EXERCISE PROMPT
Below are the records; count the lines in which "agent" occurs and report only that number.

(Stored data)
------

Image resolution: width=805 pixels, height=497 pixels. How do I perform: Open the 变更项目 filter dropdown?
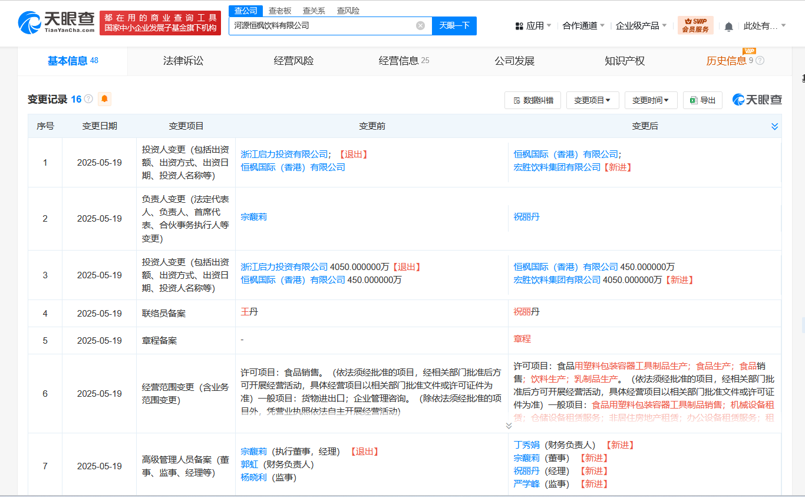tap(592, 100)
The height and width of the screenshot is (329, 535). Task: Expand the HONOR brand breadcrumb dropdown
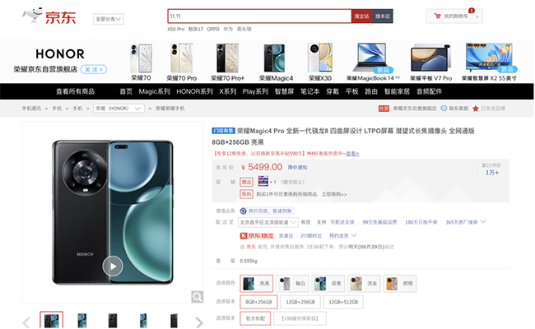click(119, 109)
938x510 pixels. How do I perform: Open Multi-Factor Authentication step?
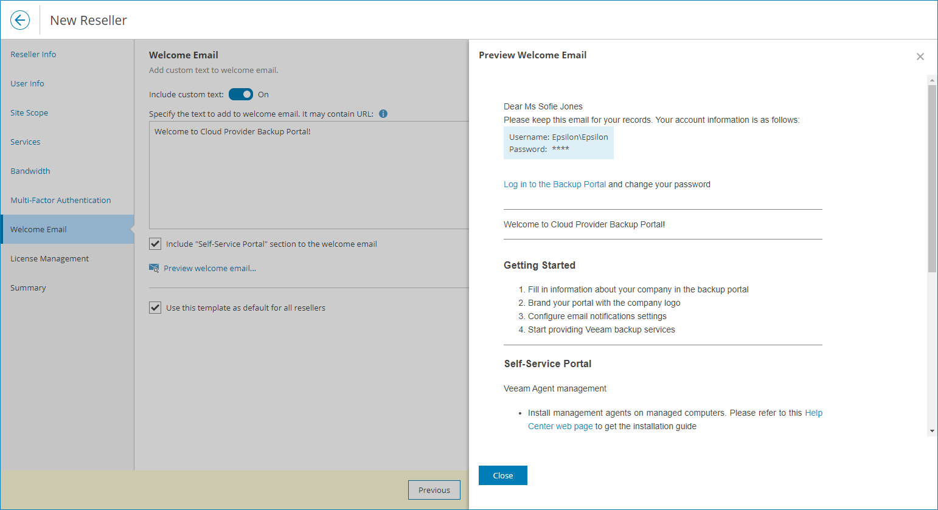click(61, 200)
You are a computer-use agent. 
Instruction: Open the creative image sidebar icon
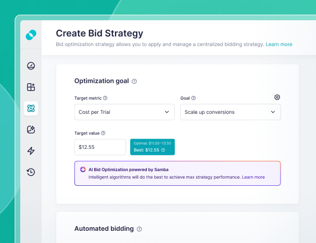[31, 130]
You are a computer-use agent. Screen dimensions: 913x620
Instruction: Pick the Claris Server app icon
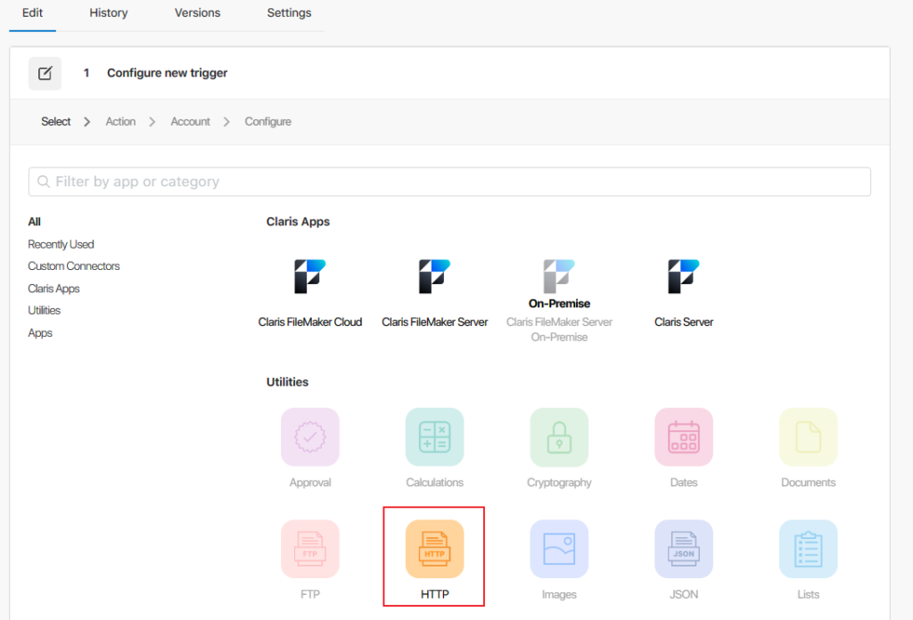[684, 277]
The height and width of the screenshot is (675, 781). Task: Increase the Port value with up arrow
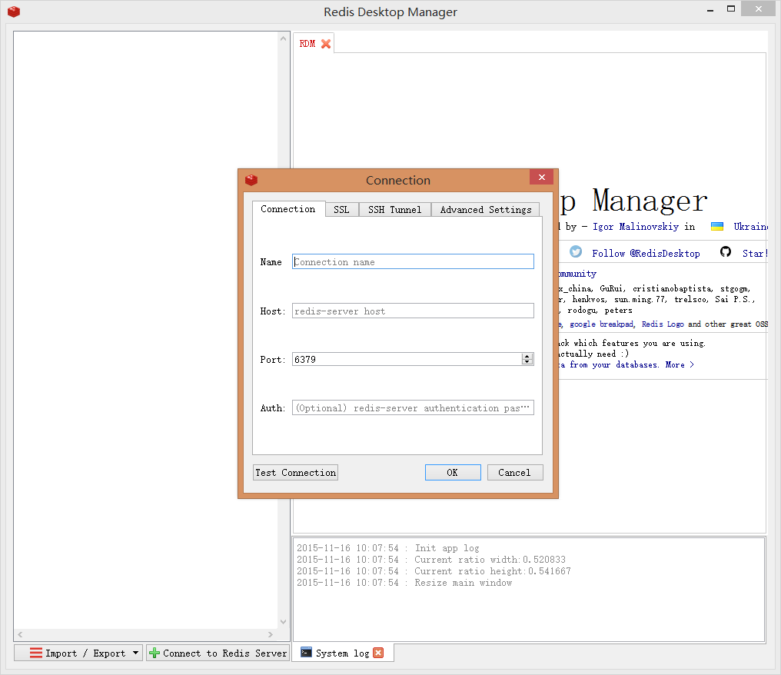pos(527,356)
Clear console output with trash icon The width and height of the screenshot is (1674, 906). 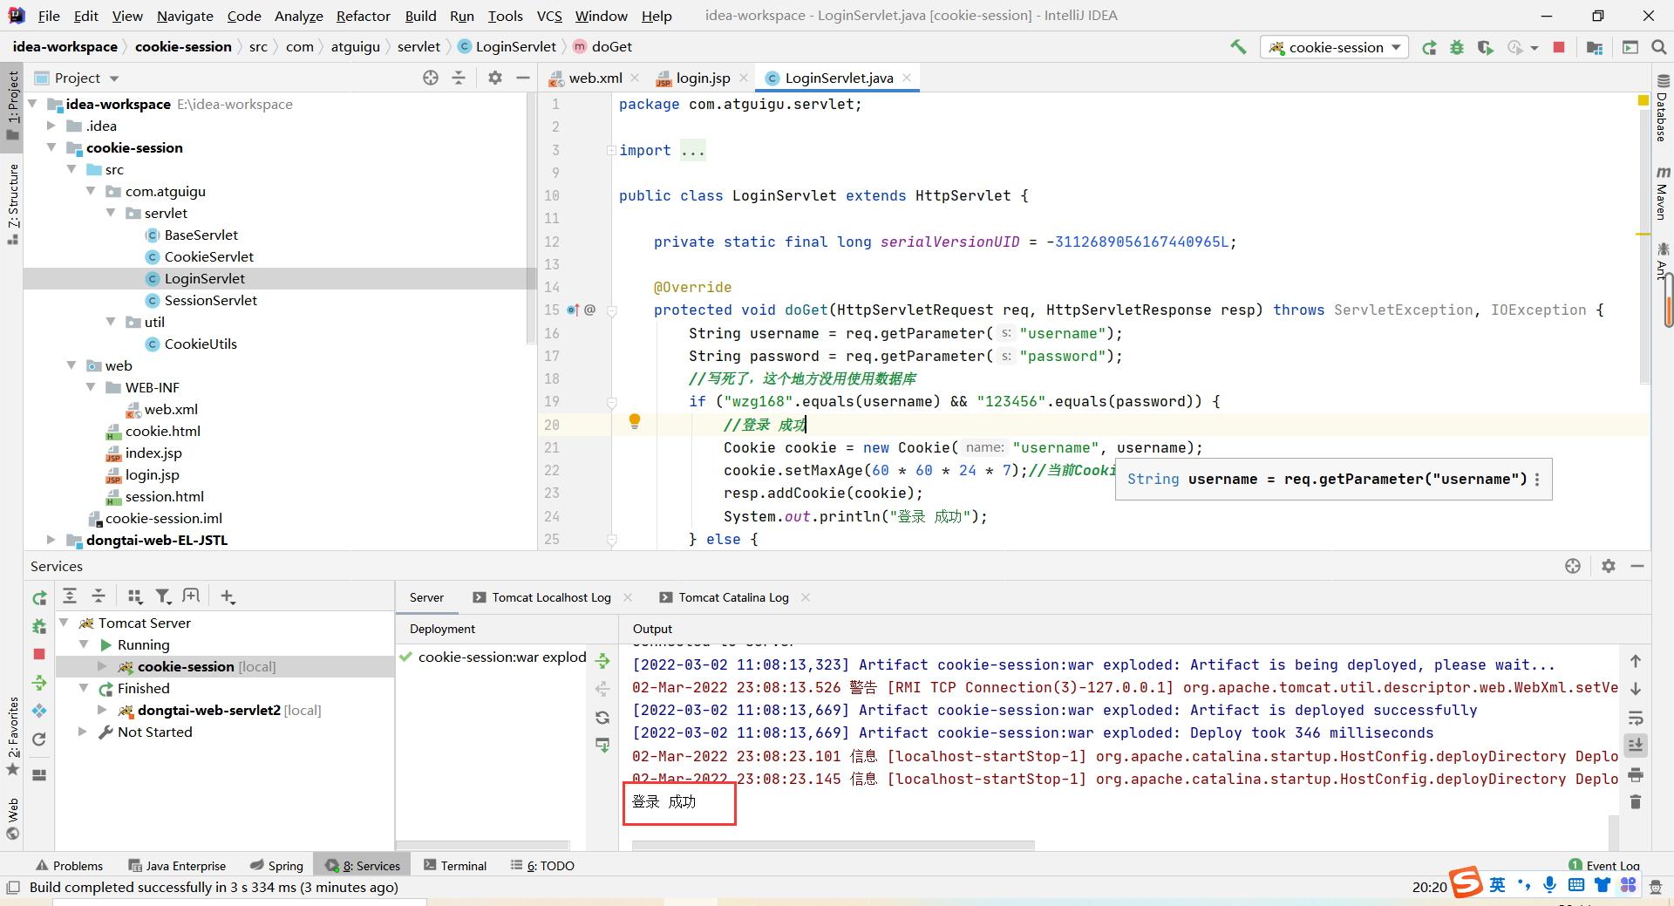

------

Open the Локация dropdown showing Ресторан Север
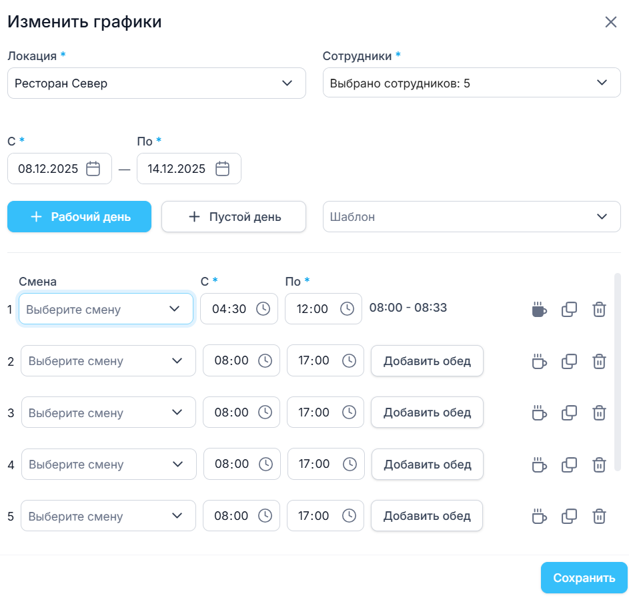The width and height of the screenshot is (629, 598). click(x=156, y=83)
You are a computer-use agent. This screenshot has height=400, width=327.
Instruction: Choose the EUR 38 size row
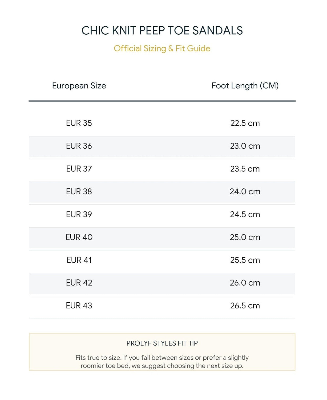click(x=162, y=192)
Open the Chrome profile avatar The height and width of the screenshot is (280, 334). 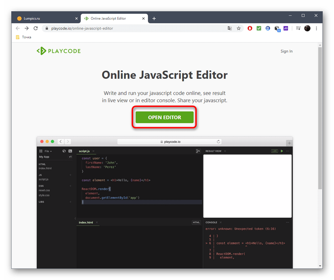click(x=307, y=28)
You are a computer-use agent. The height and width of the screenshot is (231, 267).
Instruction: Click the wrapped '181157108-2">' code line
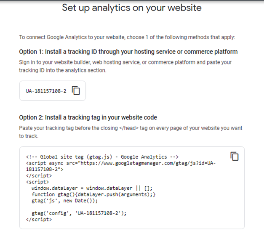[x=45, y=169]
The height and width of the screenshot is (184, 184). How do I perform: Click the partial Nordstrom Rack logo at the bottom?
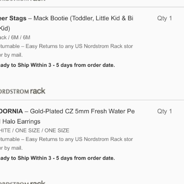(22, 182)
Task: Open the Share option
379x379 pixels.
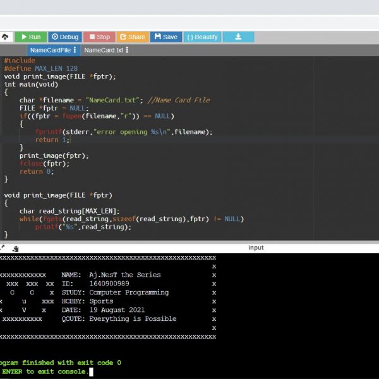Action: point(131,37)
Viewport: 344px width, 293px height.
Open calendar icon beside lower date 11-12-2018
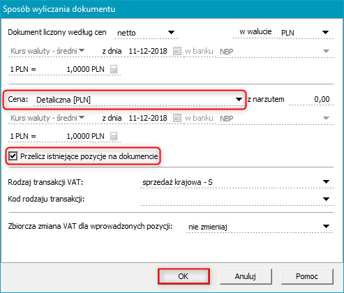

------

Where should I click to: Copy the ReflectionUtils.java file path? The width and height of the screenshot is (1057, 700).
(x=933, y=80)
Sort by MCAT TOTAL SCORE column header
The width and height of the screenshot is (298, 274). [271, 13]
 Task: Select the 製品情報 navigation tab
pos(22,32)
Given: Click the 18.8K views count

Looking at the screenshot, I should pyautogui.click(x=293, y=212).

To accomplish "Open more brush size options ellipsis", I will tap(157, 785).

------

EXERCISE SOLUTION
4